There are many parenting programs for fathers and mothers to be effective parents in an intact family or in a two home family.

Separated parents must recognize that everything changes i.e. every parenting relationship and to be honest every significant, family relationship. Your parenting life is incredibly complicated and for many dads, it is often even more complicated. There is often doubt in the social service network in your skill set and/or temperament to be a co- parent to your child.

This is especially a factor if your current parenting role is challenged; or if you are creating a changed parenting role given the changed circumstances.

Children are faced with uncertainty once the separation is confirmed to them. Many parents fail to have this conversation with an agreed to, no-fault explanation. I suggest that you compile an anticipated list of questions. These questions are likely different for each child and for each gender. Remember the children’s questions may seem off the wall, selfish and even judgmental. In doing this exercise and engaging in this necessary conversation with the children, problems can be identified that may change the details of your parenting plan, currently a work in progress.

In our section on telling the children, it is possible that the outcome is silence, tears, reflection, anger, etc. Age and gender may play a role in the child’s reaction or non-reaction. Each parent’s emotional state may also influence the reaction. This can be for a child a very isolating and lonely time. A time of embarrassment and failure.

I remember that my feelings were that I was a failure as an intimate partner, as a father and aa a provider. Many children wonder if their last failure to do what they were told or their teen rebellion were responsible for the family breakup.

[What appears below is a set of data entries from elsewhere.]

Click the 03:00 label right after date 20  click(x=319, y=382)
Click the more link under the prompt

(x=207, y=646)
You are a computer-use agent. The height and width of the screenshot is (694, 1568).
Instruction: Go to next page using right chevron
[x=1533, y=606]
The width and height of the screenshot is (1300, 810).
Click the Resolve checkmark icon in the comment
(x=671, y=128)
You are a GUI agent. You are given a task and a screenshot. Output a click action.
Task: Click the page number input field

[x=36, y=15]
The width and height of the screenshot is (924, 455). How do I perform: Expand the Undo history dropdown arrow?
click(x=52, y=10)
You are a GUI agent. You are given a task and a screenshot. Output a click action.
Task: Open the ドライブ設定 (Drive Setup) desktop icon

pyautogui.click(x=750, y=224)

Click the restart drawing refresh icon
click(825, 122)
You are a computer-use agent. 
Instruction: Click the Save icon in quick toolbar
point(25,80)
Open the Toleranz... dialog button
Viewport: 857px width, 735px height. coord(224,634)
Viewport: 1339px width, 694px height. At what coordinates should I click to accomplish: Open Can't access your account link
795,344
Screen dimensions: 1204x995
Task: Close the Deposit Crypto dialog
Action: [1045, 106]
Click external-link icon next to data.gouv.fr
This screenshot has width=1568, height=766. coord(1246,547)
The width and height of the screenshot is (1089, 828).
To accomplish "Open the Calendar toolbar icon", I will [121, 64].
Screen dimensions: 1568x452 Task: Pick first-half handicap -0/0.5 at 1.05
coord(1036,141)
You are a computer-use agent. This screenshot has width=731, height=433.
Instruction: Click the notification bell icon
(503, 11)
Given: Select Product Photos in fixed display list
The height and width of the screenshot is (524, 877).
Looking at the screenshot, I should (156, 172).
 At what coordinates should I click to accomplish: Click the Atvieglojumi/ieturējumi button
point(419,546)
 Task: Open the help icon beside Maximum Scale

Included are supplementary readings on children’s developmental stages, etc., to help understand children’s differing reactions.

Mental Health Concerns for Children

Studies indicate that children from separated families experience mental health issues at approximately 3 times the incidence rate within intact families. It is further evidence that parents must recognize the risk to their children of all ages. Separating/separated families have a greater responsibility to make parenting plans that maintain or restore calm and predictability to their children’s lives within a two- parent framework.

One constant in most children’s lives is the school. It may begin at the toddler stage (daycare) or the formal beginning of school. Teachers in your child’s life have more direct contact + observation time with your child than most parents. They can be a significant other, providing a window into your child’s life; i.e. making/losing friends, changes in behavior; isolating, bully or victim, sadness, etc.

Teachers, coaches and other care providers should be informed of the changes taking place in your home. Set up a regular opportunity for information sharing re: your child and confer with other possible sources of support within the school or community.

Privacy or our own embarrassment may paralyze us from doing what is in the best interests of our child. The truth is that taking the recommended steps is in your best interests as a caring parent.

 A separated parent must work even harder than parents in an intact family. Our time with our child is significantly less for any number of reasons i.e. 40-60% parenting time; work longer out of financial need; travel time with children; rebuilding your own life as an individual; etc.

Children need their parents on their schedule, not ours. In an intact family that need is met by mom or dad. In the separated family the available parent is unlikely to encourage the child to phone the missing parent; nor are they likely to tell that parent later that their child reached out to them.